TRY IT> A word-for-word transcript of every entry is required.

######

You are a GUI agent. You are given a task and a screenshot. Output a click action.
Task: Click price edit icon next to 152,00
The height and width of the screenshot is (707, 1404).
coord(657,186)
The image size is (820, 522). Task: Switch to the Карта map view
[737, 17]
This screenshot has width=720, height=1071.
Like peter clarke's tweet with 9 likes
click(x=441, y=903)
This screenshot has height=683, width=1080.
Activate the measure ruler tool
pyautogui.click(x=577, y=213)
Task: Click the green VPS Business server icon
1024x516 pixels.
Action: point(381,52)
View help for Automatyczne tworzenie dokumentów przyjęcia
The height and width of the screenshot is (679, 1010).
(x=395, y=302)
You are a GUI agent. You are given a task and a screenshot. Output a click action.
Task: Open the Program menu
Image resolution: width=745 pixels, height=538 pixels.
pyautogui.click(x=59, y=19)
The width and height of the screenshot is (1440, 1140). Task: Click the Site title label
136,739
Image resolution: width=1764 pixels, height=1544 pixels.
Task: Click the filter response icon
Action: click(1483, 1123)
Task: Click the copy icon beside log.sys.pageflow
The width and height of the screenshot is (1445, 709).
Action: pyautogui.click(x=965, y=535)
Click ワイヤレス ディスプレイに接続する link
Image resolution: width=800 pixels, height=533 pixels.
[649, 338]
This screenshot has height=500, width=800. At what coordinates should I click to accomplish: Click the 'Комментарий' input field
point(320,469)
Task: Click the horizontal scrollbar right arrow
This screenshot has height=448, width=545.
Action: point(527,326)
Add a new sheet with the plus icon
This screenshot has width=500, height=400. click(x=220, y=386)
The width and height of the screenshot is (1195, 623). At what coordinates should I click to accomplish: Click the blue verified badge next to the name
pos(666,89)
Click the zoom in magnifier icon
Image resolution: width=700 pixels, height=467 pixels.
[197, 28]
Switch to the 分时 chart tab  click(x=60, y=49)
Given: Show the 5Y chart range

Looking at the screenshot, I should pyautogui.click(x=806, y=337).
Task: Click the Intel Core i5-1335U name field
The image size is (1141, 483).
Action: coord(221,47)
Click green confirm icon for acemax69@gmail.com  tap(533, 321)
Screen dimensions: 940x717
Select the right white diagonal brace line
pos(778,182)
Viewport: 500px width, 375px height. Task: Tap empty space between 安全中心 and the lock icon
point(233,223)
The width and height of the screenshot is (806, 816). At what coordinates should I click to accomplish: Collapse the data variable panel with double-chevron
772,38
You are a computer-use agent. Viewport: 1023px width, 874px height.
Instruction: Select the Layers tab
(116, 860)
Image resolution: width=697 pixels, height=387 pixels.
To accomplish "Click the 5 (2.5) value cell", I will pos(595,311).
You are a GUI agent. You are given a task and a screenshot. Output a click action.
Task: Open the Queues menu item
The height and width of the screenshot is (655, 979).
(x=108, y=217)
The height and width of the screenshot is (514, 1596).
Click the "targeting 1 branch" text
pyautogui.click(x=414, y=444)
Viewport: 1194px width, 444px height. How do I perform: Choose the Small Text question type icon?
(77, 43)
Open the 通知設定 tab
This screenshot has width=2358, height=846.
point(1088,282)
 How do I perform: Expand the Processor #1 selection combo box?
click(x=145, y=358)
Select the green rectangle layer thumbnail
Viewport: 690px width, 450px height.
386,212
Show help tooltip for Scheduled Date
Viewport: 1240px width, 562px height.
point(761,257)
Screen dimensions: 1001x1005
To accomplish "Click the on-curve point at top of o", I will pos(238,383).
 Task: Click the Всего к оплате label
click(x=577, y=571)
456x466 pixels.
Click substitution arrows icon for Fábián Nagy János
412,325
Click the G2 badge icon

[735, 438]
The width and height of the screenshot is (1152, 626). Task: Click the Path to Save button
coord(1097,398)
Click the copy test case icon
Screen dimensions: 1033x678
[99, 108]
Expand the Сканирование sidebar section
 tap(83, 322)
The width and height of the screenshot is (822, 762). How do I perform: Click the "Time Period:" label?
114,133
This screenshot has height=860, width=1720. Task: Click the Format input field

######

SOLUTION TO THE EXERCISE>
You are a GUI agent. You are given a task and a screenshot. Output a click action.
Task: Click price edit icon next to 152,00
The height and width of the screenshot is (707, 1404).
coord(657,186)
The image size is (820, 522). Task: Switch to the Карта map view
[737, 17]
This screenshot has width=720, height=1071.
Like peter clarke's tweet with 9 likes
click(x=441, y=903)
This screenshot has height=683, width=1080.
Activate the measure ruler tool
pyautogui.click(x=577, y=213)
Task: Click the green VPS Business server icon
1024x516 pixels.
Action: point(381,52)
View help for Automatyczne tworzenie dokumentów przyjęcia
The height and width of the screenshot is (679, 1010).
(x=395, y=302)
You are a GUI agent. You are given a task and a screenshot. Output a click action.
Task: Open the Program menu
Image resolution: width=745 pixels, height=538 pixels.
pyautogui.click(x=59, y=19)
The width and height of the screenshot is (1440, 1140). Task: Click the Site title label
136,739
Image resolution: width=1764 pixels, height=1544 pixels.
Task: Click the filter response icon
Action: click(1483, 1123)
Task: Click the copy icon beside log.sys.pageflow
The width and height of the screenshot is (1445, 709).
Action: pyautogui.click(x=965, y=535)
Click ワイヤレス ディスプレイに接続する link
Image resolution: width=800 pixels, height=533 pixels.
[649, 338]
This screenshot has height=500, width=800. At what coordinates should I click to accomplish: Click the 'Комментарий' input field
point(320,469)
Task: Click the horizontal scrollbar right arrow
This screenshot has height=448, width=545.
Action: point(527,326)
Add a new sheet with the plus icon
This screenshot has width=500, height=400. click(x=220, y=386)
The width and height of the screenshot is (1195, 623). At what coordinates should I click to accomplish: Click the blue verified badge next to the name
pos(666,89)
Click the zoom in magnifier icon
Image resolution: width=700 pixels, height=467 pixels.
[197, 28]
Switch to the 分时 chart tab  click(x=60, y=49)
Given: Show the 5Y chart range

Looking at the screenshot, I should pyautogui.click(x=806, y=337).
Task: Click the Intel Core i5-1335U name field
The image size is (1141, 483).
Action: coord(221,47)
Click green confirm icon for acemax69@gmail.com  tap(533, 321)
Screen dimensions: 940x717
Select the right white diagonal brace line
pos(778,182)
Viewport: 500px width, 375px height. Task: Tap empty space between 安全中心 and the lock icon
point(233,223)
The width and height of the screenshot is (806, 816). At what coordinates should I click to accomplish: Collapse the data variable panel with double-chevron
772,38
You are a computer-use agent. Viewport: 1023px width, 874px height.
Instruction: Select the Layers tab
(116, 860)
Image resolution: width=697 pixels, height=387 pixels.
To accomplish "Click the 5 (2.5) value cell", I will pos(595,311).
You are a GUI agent. You are given a task and a screenshot. Output a click action.
Task: Open the Queues menu item
The height and width of the screenshot is (655, 979).
(x=108, y=217)
The height and width of the screenshot is (514, 1596).
Click the "targeting 1 branch" text
pyautogui.click(x=414, y=444)
Viewport: 1194px width, 444px height. How do I perform: Choose the Small Text question type icon?
(77, 43)
Open the 通知設定 tab
This screenshot has width=2358, height=846.
point(1088,282)
 How do I perform: Expand the Processor #1 selection combo box?
click(x=145, y=358)
Select the green rectangle layer thumbnail
Viewport: 690px width, 450px height.
386,212
Show help tooltip for Scheduled Date
Viewport: 1240px width, 562px height.
point(761,257)
Screen dimensions: 1001x1005
To accomplish "Click the on-curve point at top of o", I will pos(238,383).
 Task: Click the Всего к оплате label
click(x=577, y=571)
456x466 pixels.
Click substitution arrows icon for Fábián Nagy János
412,325
Click the G2 badge icon

[735, 438]
The width and height of the screenshot is (1152, 626). Task: Click the Path to Save button
coord(1097,398)
Click the copy test case icon
Screen dimensions: 1033x678
[99, 108]
Expand the Сканирование sidebar section
 tap(83, 322)
The width and height of the screenshot is (822, 762). How do I perform: Click the "Time Period:" label?
114,133
This screenshot has height=860, width=1720. Task: Click the Format input field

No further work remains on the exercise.